▶ [WHAT TO DO]
The whole listing is to be retyped exactly as it appears.

▶ [DATASET RECORDS]

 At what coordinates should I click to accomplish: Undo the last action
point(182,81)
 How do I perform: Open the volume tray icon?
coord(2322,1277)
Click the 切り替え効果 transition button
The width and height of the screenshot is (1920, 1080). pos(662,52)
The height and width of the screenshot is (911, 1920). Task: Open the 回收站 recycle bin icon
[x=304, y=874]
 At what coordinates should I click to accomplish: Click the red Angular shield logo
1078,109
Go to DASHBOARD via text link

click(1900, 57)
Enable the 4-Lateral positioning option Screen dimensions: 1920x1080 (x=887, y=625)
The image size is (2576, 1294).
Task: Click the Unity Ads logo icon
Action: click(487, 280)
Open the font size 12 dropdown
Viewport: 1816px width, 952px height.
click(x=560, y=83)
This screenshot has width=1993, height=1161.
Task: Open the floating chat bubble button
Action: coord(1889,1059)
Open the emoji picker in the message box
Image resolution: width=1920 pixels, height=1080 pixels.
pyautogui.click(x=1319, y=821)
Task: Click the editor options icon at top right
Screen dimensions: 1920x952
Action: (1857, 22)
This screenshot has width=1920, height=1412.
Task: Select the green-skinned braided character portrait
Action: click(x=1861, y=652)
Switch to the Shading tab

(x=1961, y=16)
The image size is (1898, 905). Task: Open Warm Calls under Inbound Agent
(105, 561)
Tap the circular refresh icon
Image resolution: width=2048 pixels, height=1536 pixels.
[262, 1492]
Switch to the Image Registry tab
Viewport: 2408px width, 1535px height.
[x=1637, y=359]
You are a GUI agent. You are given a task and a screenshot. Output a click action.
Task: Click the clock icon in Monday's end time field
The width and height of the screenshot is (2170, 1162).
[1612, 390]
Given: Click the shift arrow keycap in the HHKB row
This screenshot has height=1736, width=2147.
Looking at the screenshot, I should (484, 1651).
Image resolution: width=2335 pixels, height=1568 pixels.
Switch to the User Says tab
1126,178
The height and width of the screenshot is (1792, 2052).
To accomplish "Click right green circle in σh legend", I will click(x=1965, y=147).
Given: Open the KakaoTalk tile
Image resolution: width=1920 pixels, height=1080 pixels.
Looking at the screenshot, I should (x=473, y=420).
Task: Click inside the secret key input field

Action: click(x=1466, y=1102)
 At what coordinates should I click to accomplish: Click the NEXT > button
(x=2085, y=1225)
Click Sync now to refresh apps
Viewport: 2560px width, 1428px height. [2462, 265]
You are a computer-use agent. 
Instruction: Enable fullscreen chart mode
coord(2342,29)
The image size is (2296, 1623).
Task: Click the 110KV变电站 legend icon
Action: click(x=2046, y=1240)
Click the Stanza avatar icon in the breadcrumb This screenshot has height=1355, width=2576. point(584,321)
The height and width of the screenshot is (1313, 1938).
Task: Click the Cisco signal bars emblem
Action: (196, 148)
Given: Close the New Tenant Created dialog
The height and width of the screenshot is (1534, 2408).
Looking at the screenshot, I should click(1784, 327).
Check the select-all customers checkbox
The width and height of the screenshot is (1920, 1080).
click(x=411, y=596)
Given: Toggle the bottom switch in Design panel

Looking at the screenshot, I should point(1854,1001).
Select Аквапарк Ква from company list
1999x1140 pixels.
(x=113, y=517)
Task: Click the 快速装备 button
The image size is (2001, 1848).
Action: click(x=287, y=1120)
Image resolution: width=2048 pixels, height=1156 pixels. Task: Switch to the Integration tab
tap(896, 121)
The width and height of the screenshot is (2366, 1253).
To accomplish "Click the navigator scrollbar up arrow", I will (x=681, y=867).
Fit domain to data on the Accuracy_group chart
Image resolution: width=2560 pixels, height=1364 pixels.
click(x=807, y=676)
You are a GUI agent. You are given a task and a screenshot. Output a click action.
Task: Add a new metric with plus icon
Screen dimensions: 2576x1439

▶ [ANSWER FOR THE TASK]
 At what coordinates should I click to accomplish: Undo the last action
point(182,81)
 How do I perform: Open the volume tray icon?
coord(2322,1277)
Click the 切り替え効果 transition button
The width and height of the screenshot is (1920, 1080). pos(662,52)
The height and width of the screenshot is (911, 1920). Task: Open the 回收站 recycle bin icon
[x=304, y=874]
 At what coordinates should I click to accomplish: Click the red Angular shield logo
1078,109
Go to DASHBOARD via text link

click(1900, 57)
Enable the 4-Lateral positioning option Screen dimensions: 1920x1080 (x=887, y=625)
The image size is (2576, 1294).
Task: Click the Unity Ads logo icon
Action: click(487, 280)
Open the font size 12 dropdown
Viewport: 1816px width, 952px height.
click(x=560, y=83)
This screenshot has width=1993, height=1161.
Task: Open the floating chat bubble button
Action: coord(1889,1059)
Open the emoji picker in the message box
Image resolution: width=1920 pixels, height=1080 pixels.
pyautogui.click(x=1319, y=821)
Task: Click the editor options icon at top right
Screen dimensions: 1920x952
Action: (1857, 22)
This screenshot has width=1920, height=1412.
Task: Select the green-skinned braided character portrait
Action: click(x=1861, y=652)
Switch to the Shading tab

(x=1961, y=16)
The image size is (1898, 905). Task: Open Warm Calls under Inbound Agent
(105, 561)
Tap the circular refresh icon
Image resolution: width=2048 pixels, height=1536 pixels.
[262, 1492]
Switch to the Image Registry tab
Viewport: 2408px width, 1535px height.
[x=1637, y=359]
You are a GUI agent. You are given a task and a screenshot. Output a click action.
Task: Click the clock icon in Monday's end time field
The width and height of the screenshot is (2170, 1162).
[1612, 390]
Given: Click the shift arrow keycap in the HHKB row
This screenshot has height=1736, width=2147.
Looking at the screenshot, I should (484, 1651).
Image resolution: width=2335 pixels, height=1568 pixels.
Switch to the User Says tab
1126,178
The height and width of the screenshot is (1792, 2052).
To accomplish "Click right green circle in σh legend", I will click(x=1965, y=147).
Given: Open the KakaoTalk tile
Image resolution: width=1920 pixels, height=1080 pixels.
Looking at the screenshot, I should (x=473, y=420).
Task: Click inside the secret key input field

Action: click(x=1466, y=1102)
 At what coordinates should I click to accomplish: Click the NEXT > button
(x=2085, y=1225)
Click Sync now to refresh apps
Viewport: 2560px width, 1428px height. [2462, 265]
You are a computer-use agent. 
Instruction: Enable fullscreen chart mode
coord(2342,29)
The image size is (2296, 1623).
Task: Click the 110KV变电站 legend icon
Action: click(x=2046, y=1240)
Click the Stanza avatar icon in the breadcrumb This screenshot has height=1355, width=2576. point(584,321)
The height and width of the screenshot is (1313, 1938).
Task: Click the Cisco signal bars emblem
Action: (196, 148)
Given: Close the New Tenant Created dialog
The height and width of the screenshot is (1534, 2408).
Looking at the screenshot, I should click(1784, 327).
Check the select-all customers checkbox
The width and height of the screenshot is (1920, 1080).
click(x=411, y=596)
Given: Toggle the bottom switch in Design panel

Looking at the screenshot, I should point(1854,1001).
Select Аквапарк Ква from company list
1999x1140 pixels.
(x=113, y=517)
Task: Click the 快速装备 button
The image size is (2001, 1848).
Action: click(x=287, y=1120)
Image resolution: width=2048 pixels, height=1156 pixels. Task: Switch to the Integration tab
tap(896, 121)
The width and height of the screenshot is (2366, 1253).
To accomplish "Click the navigator scrollbar up arrow", I will (x=681, y=867).
Fit domain to data on the Accuracy_group chart
Image resolution: width=2560 pixels, height=1364 pixels.
click(x=807, y=676)
You are a GUI agent. You are given a task and a screenshot. Output a click action.
Task: Add a new metric with plus icon
Screen dimensions: 2576x1439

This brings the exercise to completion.